Closed nicholsn closed 4 years ago
@nicholsn Thank you for reporting this bug.
I am trying to reproduce this issue but I haven't encountered this bug yet. Could you provide more context regarding how you have KGX set up?
I see you re using python3.8 via miniconda.
I'll try the same on my end and see if I encounter a similar behavior.
Thanks for the response, @deepakunni3! Happy to provide more details.
I am on OS X and originally setup kgx
w/python 3.8 using pip install -e .
, but I am seeing a different error when installing exactly as the instructions describe w/virtualenv (tried this in a fresh ubuntu container as well w/same error):
git clone https://github.com/NCATS-Tangerine/kgx.git
cd kgx
python3 -m venv venv
source venv/bin/activate
python3 --version
Python 3.7.7
pip3 install wheel
python3 setup.py install
Traceback (most recent call last):
File "setup.py", line 40, in <module>
'console_scripts': ['kgx=kgx.cli:cli']
File "/Users/nnichols/Code/kgx/venv/lib/python3.7/site-packages/setuptools/__init__.py", line 145, in setup
return distutils.core.setup(**attrs)
File "/opt/miniconda3/lib/python3.7/distutils/core.py", line 121, in setup
dist.parse_config_files()
File "/Users/nnichols/Code/kgx/venv/lib/python3.7/site-packages/setuptools/dist.py", line 700, in parse_config_files
ignore_option_errors=ignore_option_errors)
File "/Users/nnichols/Code/kgx/venv/lib/python3.7/site-packages/setuptools/config.py", line 120, in parse_configuration
meta.parse()
File "/Users/nnichols/Code/kgx/venv/lib/python3.7/site-packages/setuptools/config.py", line 425, in parse
section_parser_method(section_options)
File "/Users/nnichols/Code/kgx/venv/lib/python3.7/site-packages/setuptools/config.py", line 398, in parse_section
self[name] = value
File "/Users/nnichols/Code/kgx/venv/lib/python3.7/site-packages/setuptools/config.py", line 183, in __setitem__
value = parser(value)
File "/Users/nnichols/Code/kgx/venv/lib/python3.7/site-packages/setuptools/config.py", line 513, in _parse_version
version = self._parse_attr(value, self.package_dir)

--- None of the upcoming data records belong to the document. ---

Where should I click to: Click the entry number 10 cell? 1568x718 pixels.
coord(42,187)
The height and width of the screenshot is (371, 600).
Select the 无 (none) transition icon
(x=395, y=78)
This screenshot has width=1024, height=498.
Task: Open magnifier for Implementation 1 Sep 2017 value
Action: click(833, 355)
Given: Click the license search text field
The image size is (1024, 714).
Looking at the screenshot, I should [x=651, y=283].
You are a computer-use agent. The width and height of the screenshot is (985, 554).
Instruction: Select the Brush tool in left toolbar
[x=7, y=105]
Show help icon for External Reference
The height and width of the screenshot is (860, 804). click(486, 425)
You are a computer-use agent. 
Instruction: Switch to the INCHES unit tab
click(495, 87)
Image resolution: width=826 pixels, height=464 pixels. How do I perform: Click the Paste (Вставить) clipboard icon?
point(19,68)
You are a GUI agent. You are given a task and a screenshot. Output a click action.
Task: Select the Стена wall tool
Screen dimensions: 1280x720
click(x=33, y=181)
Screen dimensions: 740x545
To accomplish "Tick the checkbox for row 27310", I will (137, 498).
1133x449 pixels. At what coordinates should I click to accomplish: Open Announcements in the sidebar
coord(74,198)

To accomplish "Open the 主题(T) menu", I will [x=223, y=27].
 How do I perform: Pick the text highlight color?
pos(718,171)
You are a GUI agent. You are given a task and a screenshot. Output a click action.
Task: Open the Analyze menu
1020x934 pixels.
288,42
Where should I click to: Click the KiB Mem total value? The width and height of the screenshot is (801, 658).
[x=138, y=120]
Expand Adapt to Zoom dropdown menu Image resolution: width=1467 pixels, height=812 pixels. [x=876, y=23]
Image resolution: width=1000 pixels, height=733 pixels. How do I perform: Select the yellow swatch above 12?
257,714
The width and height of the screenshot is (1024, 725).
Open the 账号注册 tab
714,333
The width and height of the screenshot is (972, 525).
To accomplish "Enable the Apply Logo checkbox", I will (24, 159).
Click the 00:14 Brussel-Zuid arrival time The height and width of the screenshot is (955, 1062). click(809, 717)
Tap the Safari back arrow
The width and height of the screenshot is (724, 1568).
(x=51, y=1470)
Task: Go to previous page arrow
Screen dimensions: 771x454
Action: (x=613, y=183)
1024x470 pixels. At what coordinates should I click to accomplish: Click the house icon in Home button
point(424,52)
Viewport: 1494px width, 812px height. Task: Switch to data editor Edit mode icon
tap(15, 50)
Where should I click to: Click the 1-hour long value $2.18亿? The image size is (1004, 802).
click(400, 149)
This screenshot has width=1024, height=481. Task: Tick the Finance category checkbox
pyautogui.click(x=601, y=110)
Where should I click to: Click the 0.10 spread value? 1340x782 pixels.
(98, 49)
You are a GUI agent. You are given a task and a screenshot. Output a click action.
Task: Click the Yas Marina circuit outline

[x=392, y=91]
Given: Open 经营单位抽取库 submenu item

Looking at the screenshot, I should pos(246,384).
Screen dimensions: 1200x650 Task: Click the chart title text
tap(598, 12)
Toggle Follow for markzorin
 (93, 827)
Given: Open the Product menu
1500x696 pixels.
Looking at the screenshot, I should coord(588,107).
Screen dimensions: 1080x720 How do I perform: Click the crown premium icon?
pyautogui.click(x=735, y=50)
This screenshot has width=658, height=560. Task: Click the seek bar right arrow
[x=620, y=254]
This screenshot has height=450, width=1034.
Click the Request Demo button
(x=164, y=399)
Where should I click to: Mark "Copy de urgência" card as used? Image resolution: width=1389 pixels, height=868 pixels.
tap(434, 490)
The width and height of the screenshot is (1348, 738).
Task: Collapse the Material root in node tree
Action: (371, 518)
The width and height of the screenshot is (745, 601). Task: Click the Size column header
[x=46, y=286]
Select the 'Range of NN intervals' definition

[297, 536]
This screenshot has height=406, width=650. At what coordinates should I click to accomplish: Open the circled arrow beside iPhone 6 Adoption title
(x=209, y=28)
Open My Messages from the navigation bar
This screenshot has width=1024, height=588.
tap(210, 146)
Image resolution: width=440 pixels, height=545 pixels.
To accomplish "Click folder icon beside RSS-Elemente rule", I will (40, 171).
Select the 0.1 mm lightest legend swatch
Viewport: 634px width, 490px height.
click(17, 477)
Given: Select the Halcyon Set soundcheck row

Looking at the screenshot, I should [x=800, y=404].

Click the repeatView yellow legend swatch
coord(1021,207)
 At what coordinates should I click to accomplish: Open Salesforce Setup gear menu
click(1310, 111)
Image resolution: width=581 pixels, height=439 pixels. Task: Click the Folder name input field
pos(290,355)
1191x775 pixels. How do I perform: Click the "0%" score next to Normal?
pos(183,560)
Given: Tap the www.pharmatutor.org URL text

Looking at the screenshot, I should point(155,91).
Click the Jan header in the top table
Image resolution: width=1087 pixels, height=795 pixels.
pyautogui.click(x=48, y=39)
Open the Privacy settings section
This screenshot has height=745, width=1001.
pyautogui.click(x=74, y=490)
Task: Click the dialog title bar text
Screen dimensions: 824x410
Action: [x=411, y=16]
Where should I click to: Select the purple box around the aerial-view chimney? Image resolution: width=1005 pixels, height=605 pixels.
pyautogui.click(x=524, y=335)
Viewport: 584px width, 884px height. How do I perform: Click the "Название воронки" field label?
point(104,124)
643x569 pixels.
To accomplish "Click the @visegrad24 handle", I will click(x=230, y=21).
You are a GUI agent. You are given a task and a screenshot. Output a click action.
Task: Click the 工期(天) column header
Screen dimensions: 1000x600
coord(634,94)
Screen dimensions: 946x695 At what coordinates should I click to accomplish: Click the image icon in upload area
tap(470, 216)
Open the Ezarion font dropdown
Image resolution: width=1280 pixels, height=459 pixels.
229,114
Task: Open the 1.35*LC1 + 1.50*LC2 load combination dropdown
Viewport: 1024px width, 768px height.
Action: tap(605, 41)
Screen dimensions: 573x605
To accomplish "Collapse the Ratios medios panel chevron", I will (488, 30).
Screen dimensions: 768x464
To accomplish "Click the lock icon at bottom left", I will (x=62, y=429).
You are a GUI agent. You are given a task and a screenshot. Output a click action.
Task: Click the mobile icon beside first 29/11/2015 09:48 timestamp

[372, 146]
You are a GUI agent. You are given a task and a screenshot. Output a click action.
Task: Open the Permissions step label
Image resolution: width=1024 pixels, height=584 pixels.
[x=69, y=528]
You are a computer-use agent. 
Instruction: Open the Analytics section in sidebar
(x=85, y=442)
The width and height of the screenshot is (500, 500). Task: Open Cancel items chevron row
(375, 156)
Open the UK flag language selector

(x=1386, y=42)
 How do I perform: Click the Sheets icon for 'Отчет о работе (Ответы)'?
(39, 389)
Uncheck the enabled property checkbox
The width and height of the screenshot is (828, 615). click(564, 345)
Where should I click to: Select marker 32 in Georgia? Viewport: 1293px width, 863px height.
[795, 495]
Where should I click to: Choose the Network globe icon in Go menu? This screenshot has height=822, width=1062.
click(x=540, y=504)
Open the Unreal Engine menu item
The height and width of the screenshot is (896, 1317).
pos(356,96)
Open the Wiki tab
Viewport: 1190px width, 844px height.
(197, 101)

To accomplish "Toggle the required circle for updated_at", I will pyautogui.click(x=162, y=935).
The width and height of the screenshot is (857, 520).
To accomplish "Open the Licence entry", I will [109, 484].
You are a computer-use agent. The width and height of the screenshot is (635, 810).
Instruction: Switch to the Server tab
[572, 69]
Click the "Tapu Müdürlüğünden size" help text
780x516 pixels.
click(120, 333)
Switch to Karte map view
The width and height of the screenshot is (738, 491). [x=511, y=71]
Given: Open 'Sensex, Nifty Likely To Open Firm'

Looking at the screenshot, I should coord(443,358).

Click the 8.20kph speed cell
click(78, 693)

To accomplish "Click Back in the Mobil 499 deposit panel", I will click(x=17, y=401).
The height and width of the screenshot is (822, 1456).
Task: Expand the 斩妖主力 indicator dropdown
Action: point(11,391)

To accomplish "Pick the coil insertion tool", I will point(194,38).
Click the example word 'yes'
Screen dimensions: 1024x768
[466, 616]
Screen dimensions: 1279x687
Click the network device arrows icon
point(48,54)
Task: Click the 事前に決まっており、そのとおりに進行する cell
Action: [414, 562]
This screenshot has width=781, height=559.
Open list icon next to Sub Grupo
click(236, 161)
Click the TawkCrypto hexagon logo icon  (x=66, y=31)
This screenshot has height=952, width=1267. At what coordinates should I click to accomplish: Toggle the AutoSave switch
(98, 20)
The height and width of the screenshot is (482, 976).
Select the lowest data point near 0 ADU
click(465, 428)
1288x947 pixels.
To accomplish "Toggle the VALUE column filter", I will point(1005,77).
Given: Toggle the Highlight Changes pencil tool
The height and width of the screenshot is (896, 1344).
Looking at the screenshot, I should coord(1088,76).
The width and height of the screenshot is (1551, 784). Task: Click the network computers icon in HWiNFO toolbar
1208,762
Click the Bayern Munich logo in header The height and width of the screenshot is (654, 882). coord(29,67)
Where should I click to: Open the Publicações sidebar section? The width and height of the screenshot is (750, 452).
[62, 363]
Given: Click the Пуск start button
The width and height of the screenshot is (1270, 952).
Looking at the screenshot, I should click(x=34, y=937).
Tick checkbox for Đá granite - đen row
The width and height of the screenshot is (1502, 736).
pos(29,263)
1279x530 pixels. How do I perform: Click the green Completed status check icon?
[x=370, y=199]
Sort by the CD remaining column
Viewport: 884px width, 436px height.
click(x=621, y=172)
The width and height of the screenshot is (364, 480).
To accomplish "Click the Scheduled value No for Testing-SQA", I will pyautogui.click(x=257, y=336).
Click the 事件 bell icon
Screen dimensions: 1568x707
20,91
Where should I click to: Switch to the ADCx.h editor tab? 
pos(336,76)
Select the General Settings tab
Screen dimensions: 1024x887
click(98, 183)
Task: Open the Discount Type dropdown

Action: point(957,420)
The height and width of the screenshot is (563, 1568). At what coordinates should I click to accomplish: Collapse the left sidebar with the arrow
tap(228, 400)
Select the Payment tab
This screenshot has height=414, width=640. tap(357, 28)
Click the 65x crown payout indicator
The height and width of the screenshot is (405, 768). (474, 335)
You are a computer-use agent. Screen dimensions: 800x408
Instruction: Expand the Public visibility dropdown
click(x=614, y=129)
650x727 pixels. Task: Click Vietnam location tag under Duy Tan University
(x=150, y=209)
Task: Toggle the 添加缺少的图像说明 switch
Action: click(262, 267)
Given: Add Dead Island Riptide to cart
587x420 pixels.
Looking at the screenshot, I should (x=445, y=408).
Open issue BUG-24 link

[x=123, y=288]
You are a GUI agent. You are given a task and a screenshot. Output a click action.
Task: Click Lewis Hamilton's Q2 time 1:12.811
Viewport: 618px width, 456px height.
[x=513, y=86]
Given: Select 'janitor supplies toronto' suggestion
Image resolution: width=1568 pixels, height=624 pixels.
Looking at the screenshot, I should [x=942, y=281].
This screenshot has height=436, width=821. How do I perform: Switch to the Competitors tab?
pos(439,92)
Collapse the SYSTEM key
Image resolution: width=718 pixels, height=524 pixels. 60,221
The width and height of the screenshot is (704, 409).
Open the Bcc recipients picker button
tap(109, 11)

File "/Users/nnichols/Code/kgx/venv/lib/python3.7/site-packages/setuptools/config.py", line 348, in _parse_attr
module = import_module(module_name)
File "/opt/miniconda3/lib/python3.7/importlib/__init__.py", line 127, in import_module
return _bootstrap._gcd_import(name[level:], package, level)
File "<frozen importlib._bootstrap>", line 1006, in _gcd_import
File "<frozen importlib._bootstrap>", line 983, in _find_and_load
File "<frozen importlib._bootstrap>", line 967, in _find_and_load_unlocked
File "<frozen importlib._bootstrap>", line 677, in _load_unlocked
File "<frozen importlib._bootstrap_external>", line 728, in exec_module
File "<frozen importlib._bootstrap>", line 219, in _call_with_frames_removed
File "/Users/nnichols/Code/kgx/kgx/__init__.py", line 1, in <module>
from kgx.transformers.pandas_transformer import PandasTransformer
File "/Users/nnichols/Code/kgx/kgx/transformers/pandas_transformer.py", line 4, in <module>
import networkx
ModuleNotFoundError: No module named 'networkx'
Following the conda approach using python 3.7, I was able to complete the installation but got the same error as originally reported KeyError: 'OBAN'
.
But there is hope! It turns out that if I use the absolute path for /path/to/ensembl.ttl
it parsed and generated the report 🤦
This only works when running kgx
from within the git repo. If my current directory is outside of the git repo, I get the same key error as before.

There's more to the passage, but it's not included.